Filter the entries for lines with the word "Given".

[Start of section]

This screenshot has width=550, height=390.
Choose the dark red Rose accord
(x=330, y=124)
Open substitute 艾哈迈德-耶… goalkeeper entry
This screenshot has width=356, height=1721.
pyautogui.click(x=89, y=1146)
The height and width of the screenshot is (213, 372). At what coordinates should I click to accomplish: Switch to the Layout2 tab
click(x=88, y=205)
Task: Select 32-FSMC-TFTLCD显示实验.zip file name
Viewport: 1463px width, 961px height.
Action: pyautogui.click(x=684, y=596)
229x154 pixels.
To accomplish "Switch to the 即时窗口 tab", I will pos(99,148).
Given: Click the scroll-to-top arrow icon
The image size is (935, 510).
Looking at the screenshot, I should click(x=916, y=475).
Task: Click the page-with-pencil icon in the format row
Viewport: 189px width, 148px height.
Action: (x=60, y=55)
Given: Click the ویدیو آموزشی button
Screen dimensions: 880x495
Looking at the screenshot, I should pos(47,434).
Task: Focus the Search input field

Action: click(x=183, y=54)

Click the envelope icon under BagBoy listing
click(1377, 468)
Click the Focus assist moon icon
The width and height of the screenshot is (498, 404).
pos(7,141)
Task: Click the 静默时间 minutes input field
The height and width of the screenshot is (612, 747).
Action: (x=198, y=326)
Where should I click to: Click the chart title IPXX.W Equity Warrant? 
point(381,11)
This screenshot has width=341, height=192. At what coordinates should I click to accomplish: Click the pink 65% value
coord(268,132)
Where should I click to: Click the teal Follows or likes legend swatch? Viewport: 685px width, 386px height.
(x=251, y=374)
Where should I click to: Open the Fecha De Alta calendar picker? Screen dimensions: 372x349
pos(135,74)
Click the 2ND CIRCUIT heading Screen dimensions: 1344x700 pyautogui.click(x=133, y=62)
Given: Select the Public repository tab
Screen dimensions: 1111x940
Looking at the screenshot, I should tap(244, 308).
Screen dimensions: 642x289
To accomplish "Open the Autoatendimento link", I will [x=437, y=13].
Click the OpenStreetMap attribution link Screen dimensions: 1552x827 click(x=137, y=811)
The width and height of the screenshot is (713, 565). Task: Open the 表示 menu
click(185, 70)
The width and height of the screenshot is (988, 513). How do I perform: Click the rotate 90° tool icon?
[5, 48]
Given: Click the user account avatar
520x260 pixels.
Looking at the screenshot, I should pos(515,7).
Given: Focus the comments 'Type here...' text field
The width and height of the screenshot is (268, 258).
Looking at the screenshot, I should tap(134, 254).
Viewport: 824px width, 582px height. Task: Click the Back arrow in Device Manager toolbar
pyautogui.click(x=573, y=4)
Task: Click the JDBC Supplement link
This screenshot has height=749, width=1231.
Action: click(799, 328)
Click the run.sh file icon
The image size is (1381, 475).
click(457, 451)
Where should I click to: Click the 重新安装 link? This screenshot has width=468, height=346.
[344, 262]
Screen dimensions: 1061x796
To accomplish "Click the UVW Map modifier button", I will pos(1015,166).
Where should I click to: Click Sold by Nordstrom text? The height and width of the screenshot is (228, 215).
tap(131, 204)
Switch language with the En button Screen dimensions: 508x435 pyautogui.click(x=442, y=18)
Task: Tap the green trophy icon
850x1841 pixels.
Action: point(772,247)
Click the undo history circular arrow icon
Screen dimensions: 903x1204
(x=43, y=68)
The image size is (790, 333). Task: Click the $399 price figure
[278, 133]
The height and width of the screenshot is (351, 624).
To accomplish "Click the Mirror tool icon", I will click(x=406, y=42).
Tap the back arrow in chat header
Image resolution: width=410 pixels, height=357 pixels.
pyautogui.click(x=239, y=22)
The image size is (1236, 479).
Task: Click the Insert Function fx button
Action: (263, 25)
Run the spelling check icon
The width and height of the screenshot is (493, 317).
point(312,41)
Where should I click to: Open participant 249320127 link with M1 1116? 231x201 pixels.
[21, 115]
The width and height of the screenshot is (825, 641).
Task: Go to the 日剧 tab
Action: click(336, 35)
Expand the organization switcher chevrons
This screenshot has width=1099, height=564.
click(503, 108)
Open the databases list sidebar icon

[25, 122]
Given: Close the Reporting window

[End of section]

◆ Solution below:
Given: Click the scroll-to-top arrow icon
Given: Click the ویدیو آموزشی button
Given: Select the Public repository tab
Given: Click the user account avatar
Given: Focus the comments 'Type here...' text field
Given: Close the Reporting window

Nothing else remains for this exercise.